Table 2. Sampling frequencies of the sensors used in the study.

Physical Sensor	Sample Frequency	Unit
Anemometer	1	Hz
GPS	1	Hz
Mooring Tension	5	Hz
Mast/Nacelle MRU	10	Hz
Wave-Current Data	Constant	–

.

3.3. Load Cases in OrcaFlex and Data Analysis

Table 3. Summary of simulated load cases used in the dynamic analysis with OrcaFlex.
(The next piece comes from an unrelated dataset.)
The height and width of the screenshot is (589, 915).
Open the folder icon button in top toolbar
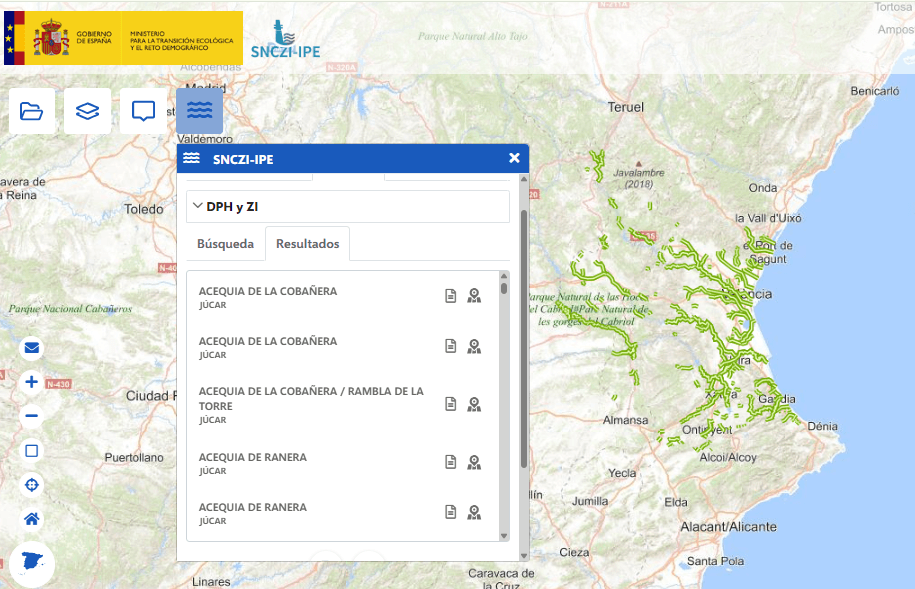point(32,111)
Case	Turbine Condition	Wind Model	Wave Model	Current Model	Misalignment
1	Operational	Turbulent 7 m/s	$H_s$ = 1.0 m, $T_p$ = 5 s	Constant 0.1 m/s	No
2	Operational	Turbulent 11 m/s	$H_s$ = 2.5 m, $T_p$ = 6 s	Constant 0.2 m/s	Yes
3	Operational	Turbulent 15 m/s	$H_s$ = 3.5 m, $T_p$ = 7.5 s	Constant 0.2 m/s	No
4	Operational	Turbulent 9 m/s	$H_s$ = 1.8 m, $T_p$ = 5.5 s	Constant 0.1 m/s	No
5	Operational	Turbulent 13 m/s	$H_s$ = 3.0 m, $T_p$ = 7 s	Constant 0.2 m/s	Yes
6	Operational	Dir. change at 9 m/s	$H_s$ = 2.0 m, $T_p$ = 5.5 s	Constant 0.1 m/s	Yes
7	Operational	Dir. change at 13 m/s	$H_s$ = 3.0 m, $T_p$ = 7 s	Constant 0.2 m/s	Yes
8	Operational	Step gust to 25 m/s	$H_s$ = 4.0 m, $T_p$ = 8 s	Constant 0.3 m/s	No
9	Idling (Storm)	Steady 25 m/s	$H_s$ = 6.0 m, $T_p$ = 10 s	Constant 0.6 m/s	Yes
10	Parked (Survival)	Extreme wind (50-year)	$H_s$ = 8.0 m, $T_p$ = 12 s	Constant 0.9 m/s	Yes
11	Parked (Survival)	No wind	$H_s$ = 10.0 m, $T_p$ = 15 s	Constant 0.9 m/s	No

summarizes the load cases defined for the dynamic analysis performed with OrcaFlex at full scale. These cases include different turbine states, such as operational, idling, and parked (survival), under varying environmental conditions. Wind inputs include steady, turbulent, directional-change, and step-gust conditions, with mean speeds ranging from below-rated conditions up to extreme 50-year return values. Wave conditions are described by significant wave height ($H_s$) and peak period ($T_p$), covering realistic mild to severe sea states consistent with wind intensity. Currents are modeled as steady and unidirectional, with magnitudes ranging from 0.1 m/s to 0.9 m/s, aligned with each case’s severity. Selected cases include wind–wave–current misalignment to evaluate its influence on the system’s dynamic response.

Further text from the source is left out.